**Work order**
It would help if you retyped the data exactly, leaving out the pictures.

**Data listing**
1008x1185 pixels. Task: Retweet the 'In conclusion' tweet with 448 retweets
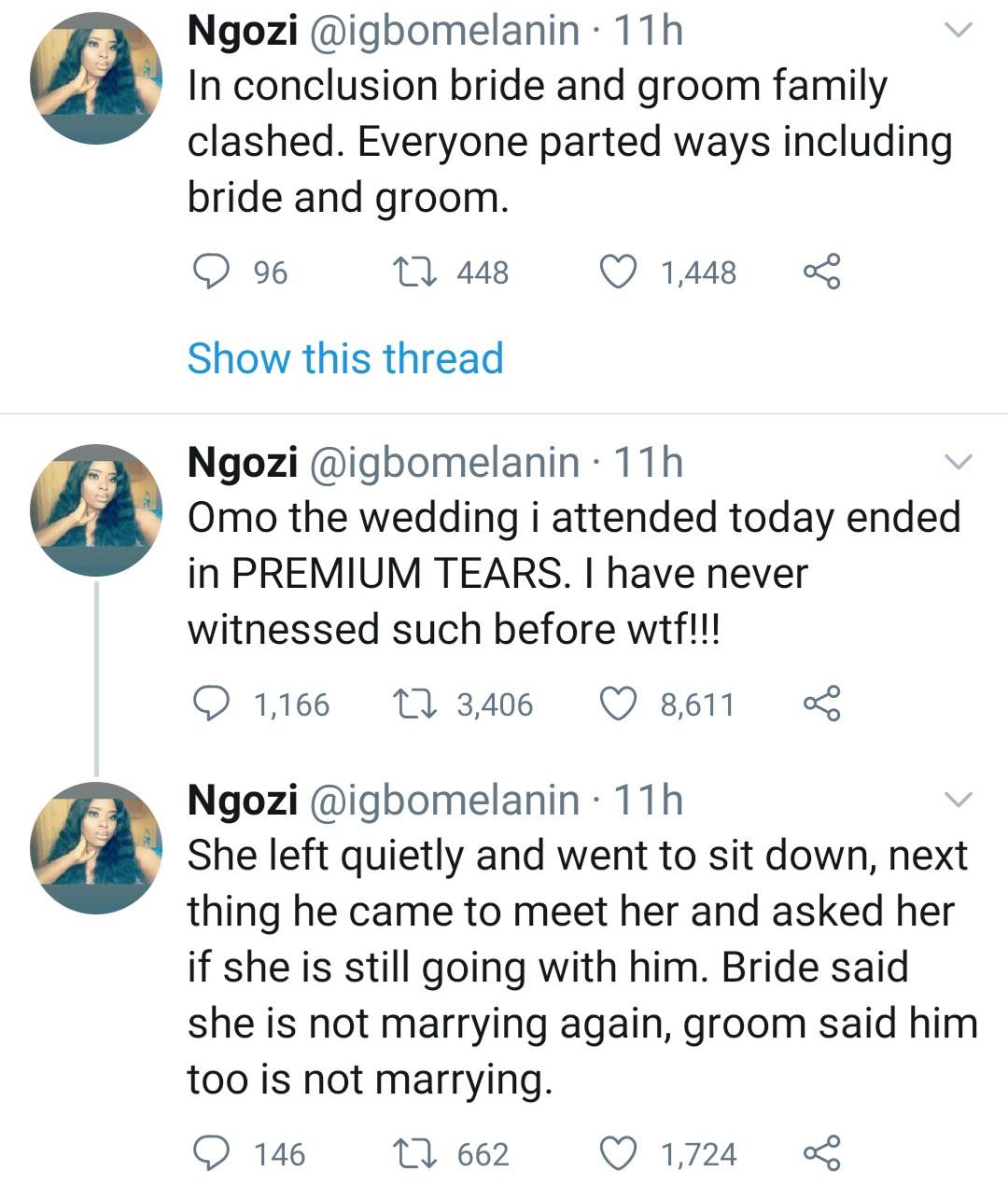[x=408, y=272]
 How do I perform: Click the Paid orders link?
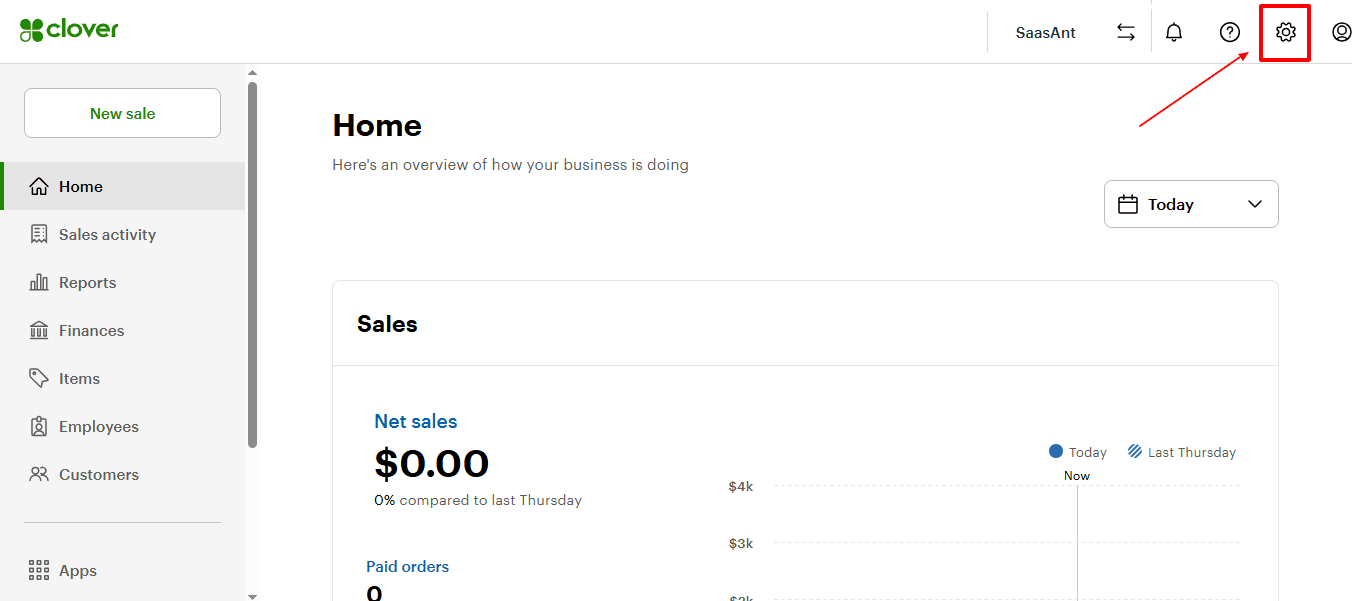[408, 566]
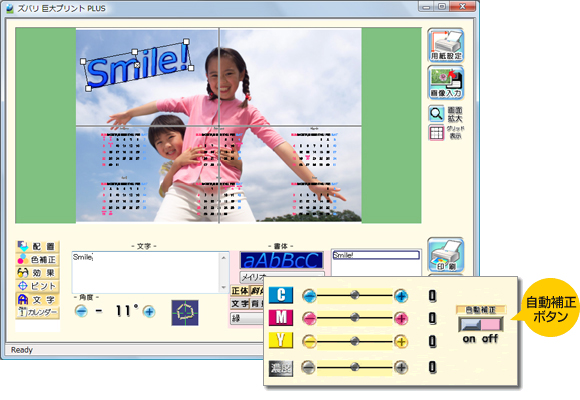Click the 印刷 print button icon
This screenshot has width=580, height=400.
click(x=446, y=255)
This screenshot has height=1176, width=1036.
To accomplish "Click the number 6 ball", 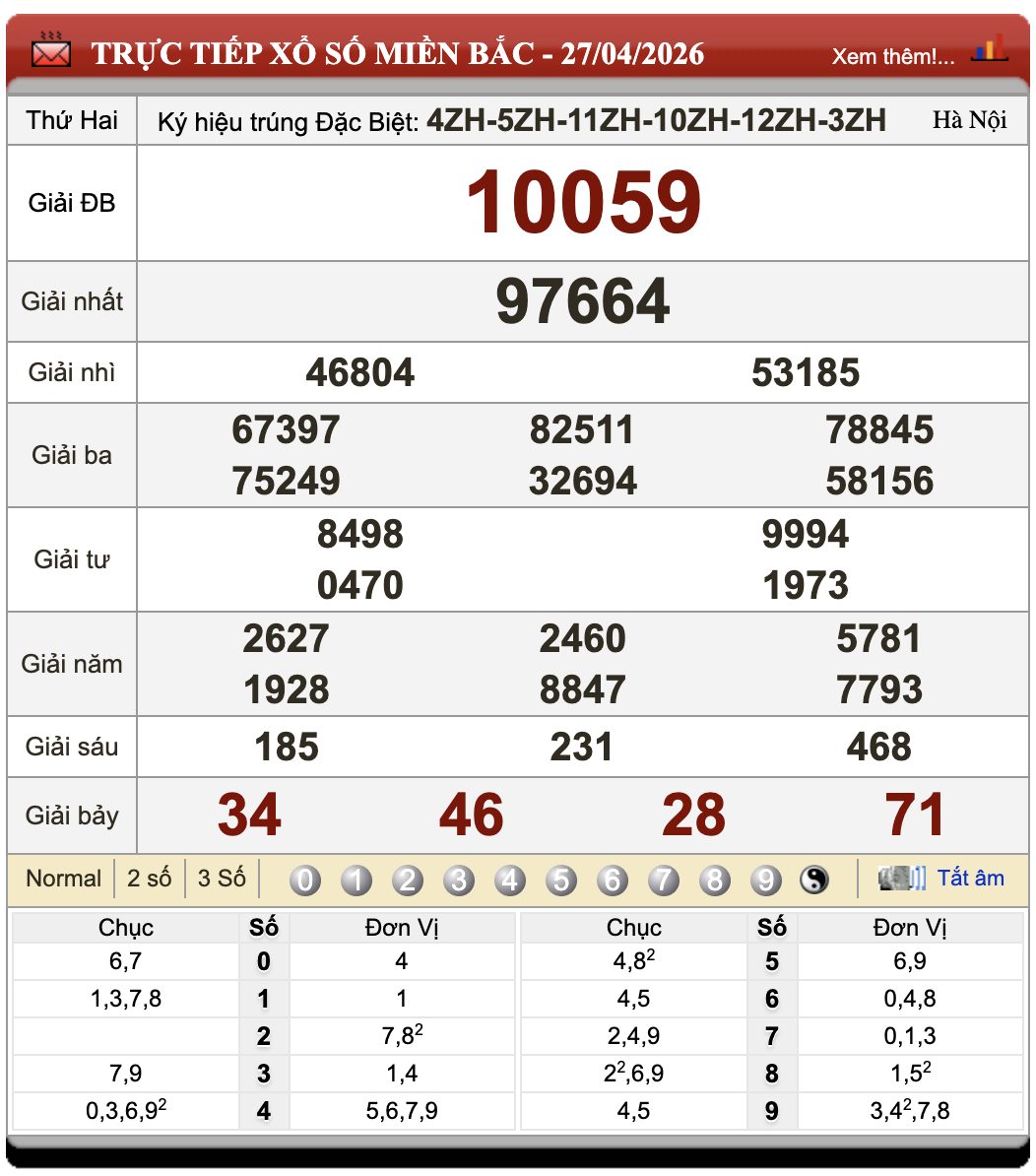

**Your solution**
1008x1185 pixels. Task: Retweet the 'In conclusion' tweet with 448 retweets
[x=408, y=272]
 How do I perform: Click the Paid orders link?
[408, 566]
Click the 印刷 print button icon
This screenshot has width=580, height=400.
click(x=446, y=255)
This screenshot has height=1176, width=1036.
To accomplish "Click the number 6 ball", 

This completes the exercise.